Objective: Starting at the line containing "Screen dimensions: 910x449" and ending with the line containing "Select the arrow", rewrite these entries with "sidebar" swapped for "side menu" and nothing else changed.

Records from a dataset:
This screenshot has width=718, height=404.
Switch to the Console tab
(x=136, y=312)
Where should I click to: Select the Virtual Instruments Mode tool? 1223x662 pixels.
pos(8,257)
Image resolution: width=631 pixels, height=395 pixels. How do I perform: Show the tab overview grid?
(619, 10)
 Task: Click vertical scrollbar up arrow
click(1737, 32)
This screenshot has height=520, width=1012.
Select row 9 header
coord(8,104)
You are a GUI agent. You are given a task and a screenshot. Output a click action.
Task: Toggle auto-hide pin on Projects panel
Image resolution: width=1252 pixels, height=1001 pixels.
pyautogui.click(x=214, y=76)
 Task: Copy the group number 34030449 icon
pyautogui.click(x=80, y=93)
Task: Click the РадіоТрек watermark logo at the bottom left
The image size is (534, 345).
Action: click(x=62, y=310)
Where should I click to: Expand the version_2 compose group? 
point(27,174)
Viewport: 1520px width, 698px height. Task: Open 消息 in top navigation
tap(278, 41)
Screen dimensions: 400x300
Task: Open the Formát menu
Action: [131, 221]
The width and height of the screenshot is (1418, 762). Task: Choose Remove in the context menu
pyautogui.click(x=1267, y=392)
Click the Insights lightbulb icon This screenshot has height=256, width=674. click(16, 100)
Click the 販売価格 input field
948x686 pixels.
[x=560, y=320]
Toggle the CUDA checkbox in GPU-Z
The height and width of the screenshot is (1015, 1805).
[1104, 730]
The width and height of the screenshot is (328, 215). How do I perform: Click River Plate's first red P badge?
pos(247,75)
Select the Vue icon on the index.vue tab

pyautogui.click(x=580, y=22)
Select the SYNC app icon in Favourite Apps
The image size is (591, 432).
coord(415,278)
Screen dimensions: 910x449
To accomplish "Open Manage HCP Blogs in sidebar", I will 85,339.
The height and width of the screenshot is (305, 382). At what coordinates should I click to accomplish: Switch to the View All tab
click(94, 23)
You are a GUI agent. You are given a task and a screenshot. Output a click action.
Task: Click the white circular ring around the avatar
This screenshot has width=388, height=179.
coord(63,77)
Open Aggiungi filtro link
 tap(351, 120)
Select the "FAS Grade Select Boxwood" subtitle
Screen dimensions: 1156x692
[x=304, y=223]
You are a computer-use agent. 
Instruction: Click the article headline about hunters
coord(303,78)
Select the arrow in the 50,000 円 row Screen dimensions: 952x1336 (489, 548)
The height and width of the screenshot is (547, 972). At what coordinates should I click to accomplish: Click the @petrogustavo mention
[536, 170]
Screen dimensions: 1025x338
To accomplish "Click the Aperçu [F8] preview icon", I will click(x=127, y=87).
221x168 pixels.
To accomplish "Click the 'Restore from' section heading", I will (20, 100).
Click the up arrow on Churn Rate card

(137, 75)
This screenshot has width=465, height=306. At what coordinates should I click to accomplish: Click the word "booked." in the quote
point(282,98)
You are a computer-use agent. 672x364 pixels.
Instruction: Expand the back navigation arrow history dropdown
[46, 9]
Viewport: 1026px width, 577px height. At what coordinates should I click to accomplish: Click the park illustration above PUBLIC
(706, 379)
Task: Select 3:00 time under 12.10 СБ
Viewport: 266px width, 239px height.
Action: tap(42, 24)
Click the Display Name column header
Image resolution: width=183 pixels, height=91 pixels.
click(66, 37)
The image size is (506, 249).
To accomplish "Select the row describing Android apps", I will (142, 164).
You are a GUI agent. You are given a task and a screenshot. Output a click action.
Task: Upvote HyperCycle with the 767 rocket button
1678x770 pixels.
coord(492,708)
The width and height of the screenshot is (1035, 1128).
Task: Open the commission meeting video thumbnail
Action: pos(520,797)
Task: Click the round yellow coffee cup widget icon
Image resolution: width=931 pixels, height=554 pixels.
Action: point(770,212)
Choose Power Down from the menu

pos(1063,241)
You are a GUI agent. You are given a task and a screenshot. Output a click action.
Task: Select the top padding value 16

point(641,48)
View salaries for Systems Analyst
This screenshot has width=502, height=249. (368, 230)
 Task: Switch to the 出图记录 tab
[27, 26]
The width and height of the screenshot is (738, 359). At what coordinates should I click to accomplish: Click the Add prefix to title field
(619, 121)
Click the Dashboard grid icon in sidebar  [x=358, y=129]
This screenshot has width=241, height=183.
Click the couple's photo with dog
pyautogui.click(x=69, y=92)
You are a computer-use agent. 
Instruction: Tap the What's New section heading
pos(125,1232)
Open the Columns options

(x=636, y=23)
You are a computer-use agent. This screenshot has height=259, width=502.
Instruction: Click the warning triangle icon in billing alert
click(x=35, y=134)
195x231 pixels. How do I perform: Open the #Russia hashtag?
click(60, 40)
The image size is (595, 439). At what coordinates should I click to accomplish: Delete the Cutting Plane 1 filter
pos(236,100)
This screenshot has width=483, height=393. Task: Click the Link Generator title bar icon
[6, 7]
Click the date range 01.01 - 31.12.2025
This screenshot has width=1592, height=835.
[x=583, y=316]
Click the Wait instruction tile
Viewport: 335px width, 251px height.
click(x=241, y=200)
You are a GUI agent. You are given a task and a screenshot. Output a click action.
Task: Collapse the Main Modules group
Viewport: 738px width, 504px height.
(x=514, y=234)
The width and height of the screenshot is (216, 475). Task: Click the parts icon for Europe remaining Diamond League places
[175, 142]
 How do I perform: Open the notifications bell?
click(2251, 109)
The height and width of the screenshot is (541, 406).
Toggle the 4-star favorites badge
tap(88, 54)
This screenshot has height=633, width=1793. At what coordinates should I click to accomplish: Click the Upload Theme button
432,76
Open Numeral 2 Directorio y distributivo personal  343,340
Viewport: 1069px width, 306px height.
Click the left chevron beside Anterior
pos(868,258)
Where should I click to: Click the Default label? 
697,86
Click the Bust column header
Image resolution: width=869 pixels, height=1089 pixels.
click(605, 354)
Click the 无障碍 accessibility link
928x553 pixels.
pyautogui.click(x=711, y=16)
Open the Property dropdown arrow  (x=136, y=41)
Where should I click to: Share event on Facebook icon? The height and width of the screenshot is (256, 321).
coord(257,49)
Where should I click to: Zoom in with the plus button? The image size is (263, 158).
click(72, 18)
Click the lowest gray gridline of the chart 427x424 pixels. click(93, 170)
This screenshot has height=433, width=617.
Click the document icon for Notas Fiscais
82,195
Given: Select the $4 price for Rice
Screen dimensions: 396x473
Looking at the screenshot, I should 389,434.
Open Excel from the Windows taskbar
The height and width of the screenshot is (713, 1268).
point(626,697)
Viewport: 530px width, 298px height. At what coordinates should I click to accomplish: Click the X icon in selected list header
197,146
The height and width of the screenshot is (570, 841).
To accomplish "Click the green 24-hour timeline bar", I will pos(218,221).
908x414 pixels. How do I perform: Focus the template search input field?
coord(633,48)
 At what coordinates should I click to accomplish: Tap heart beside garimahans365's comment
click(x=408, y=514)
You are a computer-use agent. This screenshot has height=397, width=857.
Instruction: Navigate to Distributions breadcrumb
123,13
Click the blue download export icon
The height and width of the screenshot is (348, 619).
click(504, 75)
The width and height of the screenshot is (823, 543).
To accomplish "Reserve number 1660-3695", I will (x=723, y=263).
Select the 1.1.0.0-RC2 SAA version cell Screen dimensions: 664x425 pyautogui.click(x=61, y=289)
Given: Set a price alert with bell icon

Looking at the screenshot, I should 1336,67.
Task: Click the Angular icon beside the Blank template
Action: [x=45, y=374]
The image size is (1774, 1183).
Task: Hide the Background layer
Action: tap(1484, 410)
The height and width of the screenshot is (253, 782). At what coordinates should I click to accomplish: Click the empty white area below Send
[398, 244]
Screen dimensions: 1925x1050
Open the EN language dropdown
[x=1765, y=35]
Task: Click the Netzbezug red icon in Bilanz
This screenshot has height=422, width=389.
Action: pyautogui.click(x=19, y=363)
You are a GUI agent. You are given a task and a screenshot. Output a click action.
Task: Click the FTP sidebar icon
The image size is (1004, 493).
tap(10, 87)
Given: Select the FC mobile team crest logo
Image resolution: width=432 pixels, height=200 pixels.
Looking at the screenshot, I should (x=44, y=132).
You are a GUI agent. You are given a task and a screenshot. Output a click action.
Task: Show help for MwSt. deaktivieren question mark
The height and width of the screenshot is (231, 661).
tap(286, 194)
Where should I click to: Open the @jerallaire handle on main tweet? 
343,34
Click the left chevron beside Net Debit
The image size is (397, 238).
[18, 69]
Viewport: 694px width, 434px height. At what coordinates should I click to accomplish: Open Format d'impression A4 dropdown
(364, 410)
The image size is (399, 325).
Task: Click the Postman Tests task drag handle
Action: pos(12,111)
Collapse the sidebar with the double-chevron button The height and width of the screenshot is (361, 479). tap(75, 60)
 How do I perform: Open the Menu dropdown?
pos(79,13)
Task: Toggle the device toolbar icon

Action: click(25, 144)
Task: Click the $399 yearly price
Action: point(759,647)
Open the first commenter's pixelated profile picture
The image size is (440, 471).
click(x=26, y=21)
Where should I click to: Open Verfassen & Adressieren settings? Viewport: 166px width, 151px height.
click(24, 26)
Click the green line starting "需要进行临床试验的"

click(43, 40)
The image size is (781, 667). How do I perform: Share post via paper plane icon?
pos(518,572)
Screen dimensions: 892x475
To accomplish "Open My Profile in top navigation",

Exercise output:
Screen dimensions: 910x449
To accomplish "Open Manage HCP Blogs in side menu", I will 85,339.
The height and width of the screenshot is (305, 382). At what coordinates should I click to accomplish: Switch to the View All tab
click(94, 23)
You are a GUI agent. You are given a task and a screenshot. Output a click action.
Task: Click the white circular ring around the avatar
This screenshot has width=388, height=179.
coord(63,77)
Open Aggiungi filtro link
 tap(351, 120)
Select the "FAS Grade Select Boxwood" subtitle
Screen dimensions: 1156x692
[x=304, y=223]
You are a computer-use agent. 
Instruction: Click the article headline about hunters
coord(303,78)
Select the arrow in the 50,000 円 row Screen dimensions: 952x1336 (489, 548)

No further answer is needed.